Preguntas:
1) En el texto sobre la ayuda de los 400 euros, ¿dónde trabaja el marido de la mujer que hace de canguro?
2) Prolongue el texto sobre la ayuda de los 400 euros a partir de su último párrafo.

Texto proporcionado:
┄┄┄┄┄┄┄┄┄┄
El despiste del Gobierno: La excepción como regla

28 de agosto de 2012 (17:13 CET)

Un amigo de mi suegro está jubilado ya, pero poco antes de jubilarse se le acabó el paro y pidió acogerse durante un mes a la ayuda de los 400 euros. Aunque él dudaba que fuera merecedor de ésta, se la dieron. Honrado como pocos, explicó que poseía dos pisos, totalmente pagados, uno de ellos en alquiler y que su mujer cobraba un sueldo. “La ayuda es individual y a usted le toca percibirla porque se le ha acabado el paro y no tiene más ingresos.” Le respondieron. Así que cobró la ayuda. Y con los 400 euros se dio un capricho.

La mujer de un amigo de mi tío hace de canguro. No quiere cobrar en “blanco” porque perdería la ayuda de los 400 euros que recibe cada mes, y además reduciría su base de cotización. Su marido trabaja en una empresa del Estado (es casi funcionario) y no tiene cargas familiares.
┄┄┄┄┄┄┄┄┄┄
[Registros almacenados]
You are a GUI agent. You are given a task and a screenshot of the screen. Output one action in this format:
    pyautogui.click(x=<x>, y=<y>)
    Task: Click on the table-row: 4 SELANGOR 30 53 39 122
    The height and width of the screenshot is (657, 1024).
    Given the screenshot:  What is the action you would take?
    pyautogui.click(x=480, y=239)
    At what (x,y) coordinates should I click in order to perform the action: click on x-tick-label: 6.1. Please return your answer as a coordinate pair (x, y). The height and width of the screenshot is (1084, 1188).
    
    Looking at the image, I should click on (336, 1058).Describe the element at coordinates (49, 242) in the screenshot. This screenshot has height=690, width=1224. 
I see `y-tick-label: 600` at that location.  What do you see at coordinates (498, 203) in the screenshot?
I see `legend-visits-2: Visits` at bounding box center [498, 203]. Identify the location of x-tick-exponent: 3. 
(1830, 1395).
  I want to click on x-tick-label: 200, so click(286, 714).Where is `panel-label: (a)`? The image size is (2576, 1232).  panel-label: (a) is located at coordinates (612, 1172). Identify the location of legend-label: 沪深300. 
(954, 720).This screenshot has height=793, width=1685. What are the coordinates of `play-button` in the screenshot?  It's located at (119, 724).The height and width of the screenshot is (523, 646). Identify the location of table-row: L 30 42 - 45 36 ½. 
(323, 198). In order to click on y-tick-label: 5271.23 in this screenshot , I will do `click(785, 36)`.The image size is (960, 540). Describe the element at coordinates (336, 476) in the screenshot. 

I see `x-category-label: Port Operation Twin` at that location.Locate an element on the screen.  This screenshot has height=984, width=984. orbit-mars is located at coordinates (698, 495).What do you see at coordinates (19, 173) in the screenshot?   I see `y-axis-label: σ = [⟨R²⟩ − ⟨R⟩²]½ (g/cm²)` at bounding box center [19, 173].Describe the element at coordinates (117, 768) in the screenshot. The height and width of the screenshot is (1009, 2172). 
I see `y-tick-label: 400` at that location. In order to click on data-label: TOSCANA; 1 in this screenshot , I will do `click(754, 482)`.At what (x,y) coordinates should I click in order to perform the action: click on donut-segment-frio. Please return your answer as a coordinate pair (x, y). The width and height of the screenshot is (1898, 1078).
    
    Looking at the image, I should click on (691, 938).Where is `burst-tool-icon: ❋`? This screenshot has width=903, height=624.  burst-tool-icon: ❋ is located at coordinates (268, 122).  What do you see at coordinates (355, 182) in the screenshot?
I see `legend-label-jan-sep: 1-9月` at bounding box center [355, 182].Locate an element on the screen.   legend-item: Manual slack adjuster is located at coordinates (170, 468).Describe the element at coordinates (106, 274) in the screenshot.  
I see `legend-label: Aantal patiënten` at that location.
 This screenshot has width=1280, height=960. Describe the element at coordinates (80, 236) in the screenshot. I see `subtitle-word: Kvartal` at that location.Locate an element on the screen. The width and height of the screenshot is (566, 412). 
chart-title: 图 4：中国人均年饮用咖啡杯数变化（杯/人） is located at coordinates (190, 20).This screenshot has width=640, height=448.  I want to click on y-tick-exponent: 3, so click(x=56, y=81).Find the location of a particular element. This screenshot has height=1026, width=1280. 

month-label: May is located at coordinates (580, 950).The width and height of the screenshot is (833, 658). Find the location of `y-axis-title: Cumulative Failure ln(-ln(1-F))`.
┄┄┄┄┄┄┄┄┄┄
Respuestas del ejercicio:
1) En una empresa del Estado.

2)
Unos amigos de mis padres tienen mujer de la limpieza. Cuando se aprobó la nueva Ley sobre el Servicio Doméstico 2012 (el 1 de julio de este año) quisieron asegurarla. Pero ella se negó, ya que no quiere perder la ayuda de los 400 euros ya mencionada.

Atendiendo a estos ejemplos se podría creer que mucha gente que en estos momentos recibe la ayuda de los 400 euros podría sobrevivir sin ella.

¿Cuántos casos más hace falta saber para hacerme una opinión sobre el tema? Pues la verdad ninguno más. Tres ejemplos en un mismo sentido son suficientes. Estos tres casos son mi submundo y sobre ellos me formo mi opinión de para qué sirve la ayuda de los 400 euros. Y esto es exactamente lo que le ocurre a muchos gestores, en particular a los gestores públicos: los políticos. ¿A alguien se le ocurriría poner a gestionar El Corte Inglés a un tendero del colmado del barrio?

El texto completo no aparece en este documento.